Desde a primeira cena sequência após o flashforward, quando o policial Vronski (Lannick Gautry) permite ao chefão do crime visitar, no hospital, sua mulher terminalmente doente, e depois consente que ele a assassine, em um ato de misericórdia, a morte é encenada com um peso dramático e serve para estabelecer um estranho laço de cumplicidade e respeito entre os aparentes lados antagônicos. Durante todo o filme, o que importa não é a lei escrita, mas sim a lei dos homens e da rua, que, apesar de viverem em lados opostos, seguem o mesmo respeito pelo jogo que jogam. Trata-se de um raro filme no cinema contemporâneo policial em que todos os personagens são colocados sob o mesmo espectro moral, sendo todos igualmente errôneos e disfuncionais. Os homens de Bronx se entendem na base de alianças, suborno e respeito. Eles sabem que a regra para a traição é a morte e aceitam isso. Assim, o que existe é apenas um aparente antagonismo entre polícia-bandido, porque o que mais importa para Marchal é que no fundo todos homens fazem parte de um mesmo ciclo de violência e se identificam como iguais dentro dele.

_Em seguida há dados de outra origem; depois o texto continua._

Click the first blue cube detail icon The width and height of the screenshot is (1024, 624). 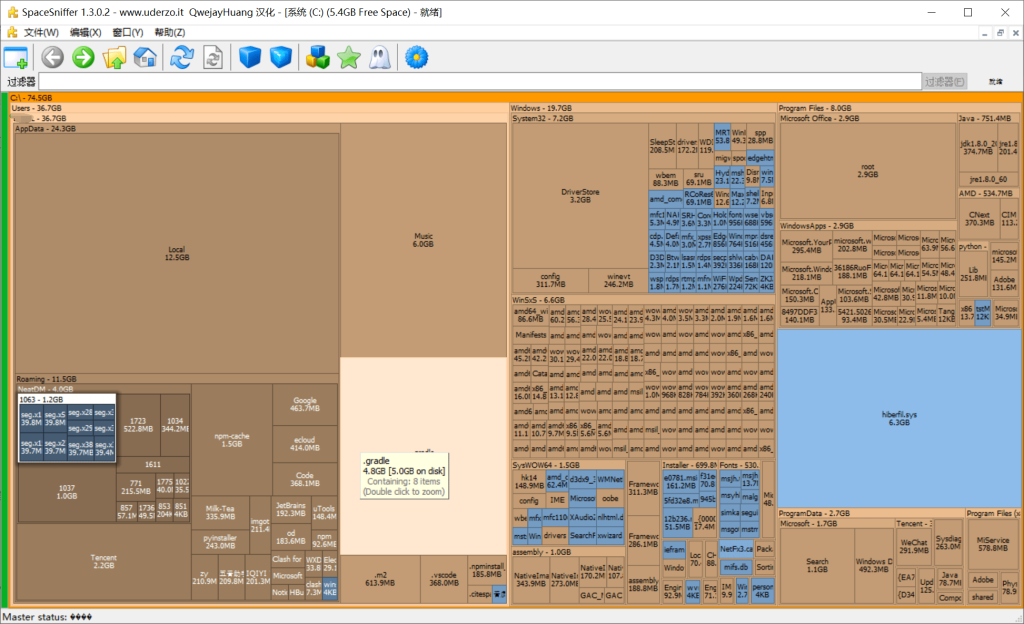point(250,58)
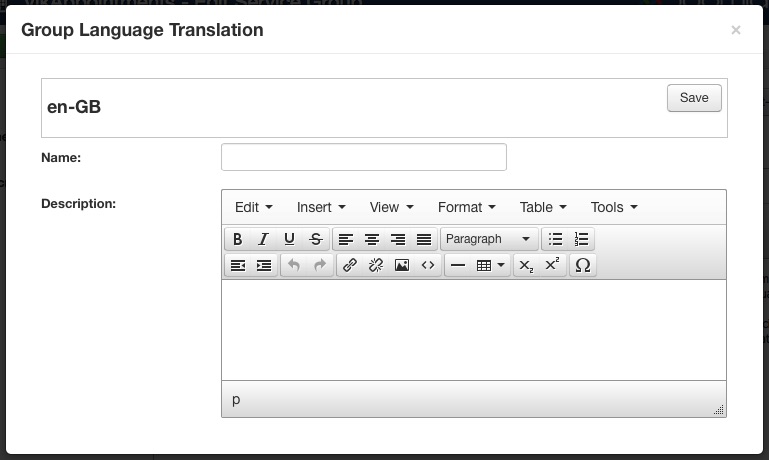Open the insert link dialog
Screen dimensions: 769x460
(x=350, y=265)
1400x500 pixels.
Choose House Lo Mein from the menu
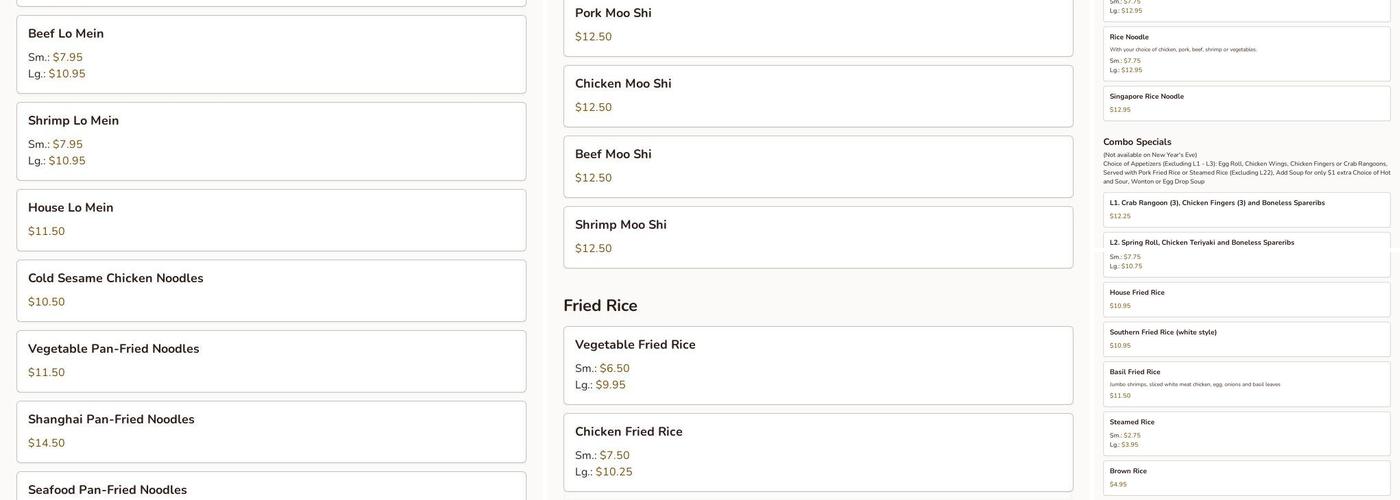click(271, 220)
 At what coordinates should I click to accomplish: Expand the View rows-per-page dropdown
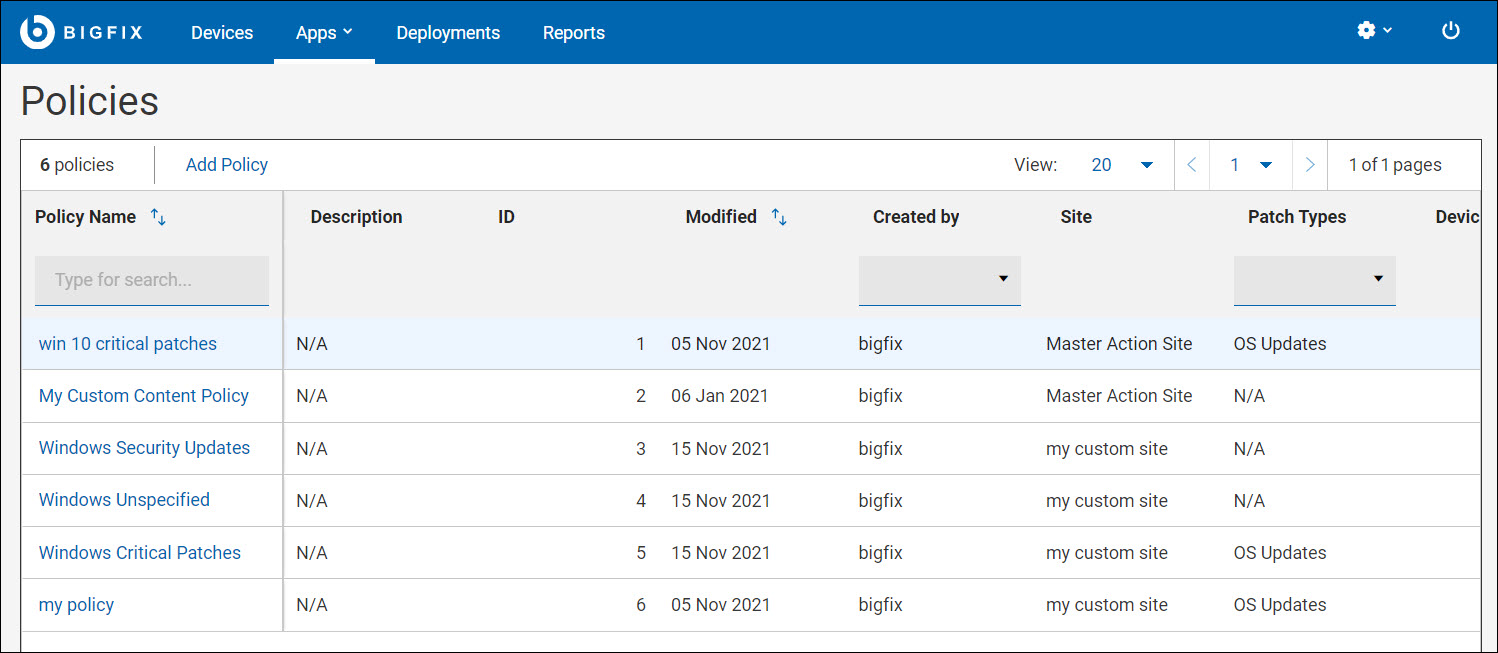[1122, 165]
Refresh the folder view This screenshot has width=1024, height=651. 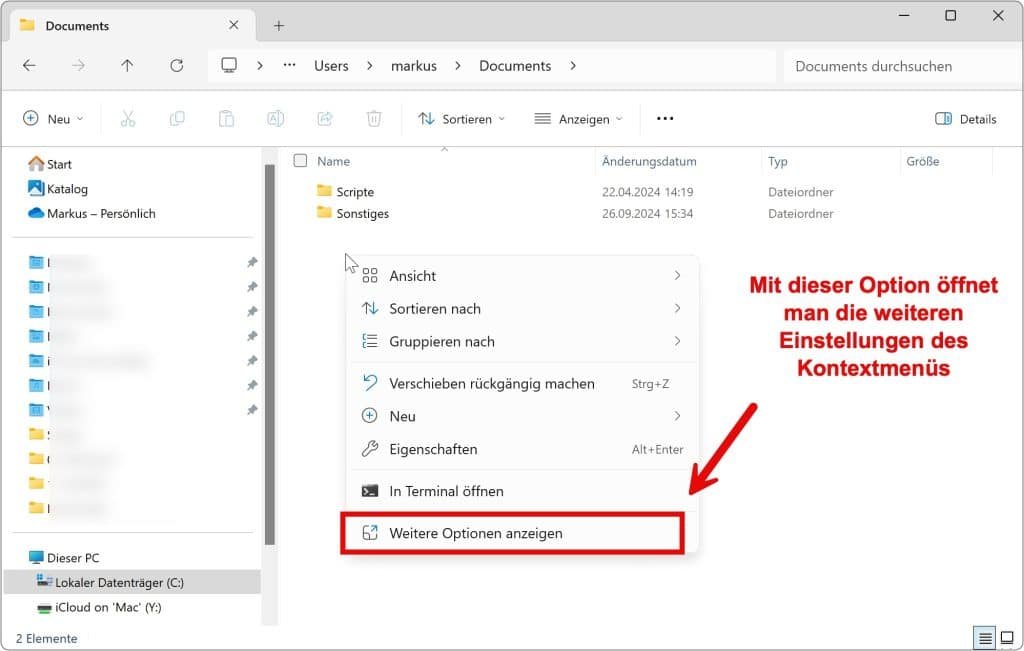click(177, 65)
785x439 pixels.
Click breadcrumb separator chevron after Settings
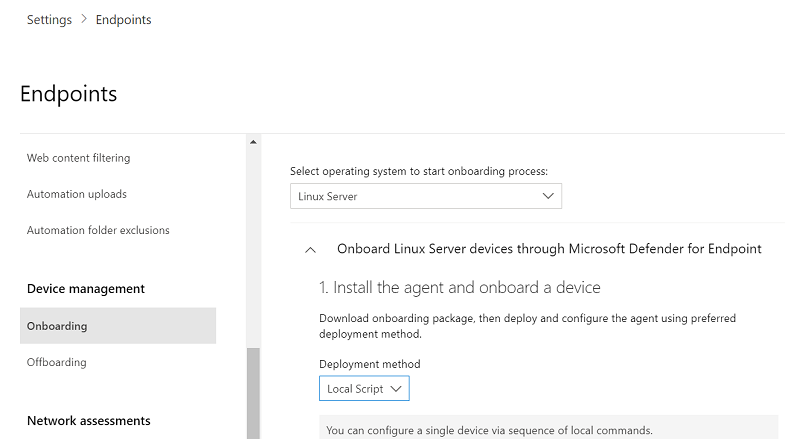click(x=84, y=20)
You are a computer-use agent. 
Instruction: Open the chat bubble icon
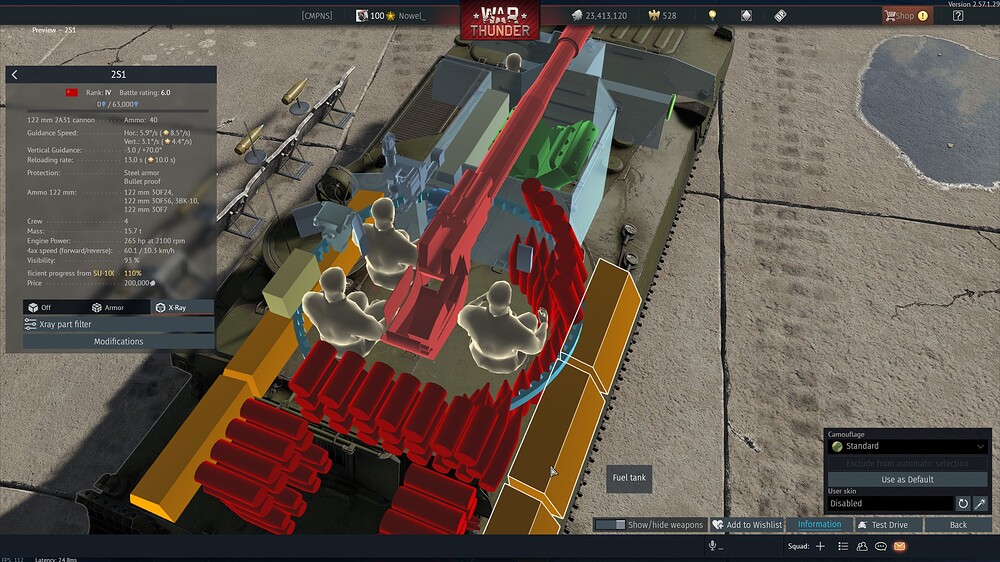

Não menos importante, a localização em que se passa a trama, que é a belíssima cidade costeira de Marselha, possui um papel crucial na construção deste tom reflexivo na mise-en-scène. O diretor Olivier Marchal e seu diretor de fotografia sabem aproveitar o azul do mar como fundo para compor diversos planos, servindo tanto como uma melancolia visual que se contrasta com o constante banho de sangue promovido entre os personagens, como também é responsável por reverberar um inconsciente desejo de fuga para longe desta terra amaldiçoada em que todos parecem presos. O mar e o seu horizonte estão lá, sempre visíveis, mas o que está além parece inalcançável, como se o microcosmos de Marselha fosse prisão da qual não há como sair, sendo possível apenas olhar pela janela o mundo da liberdade lá fora.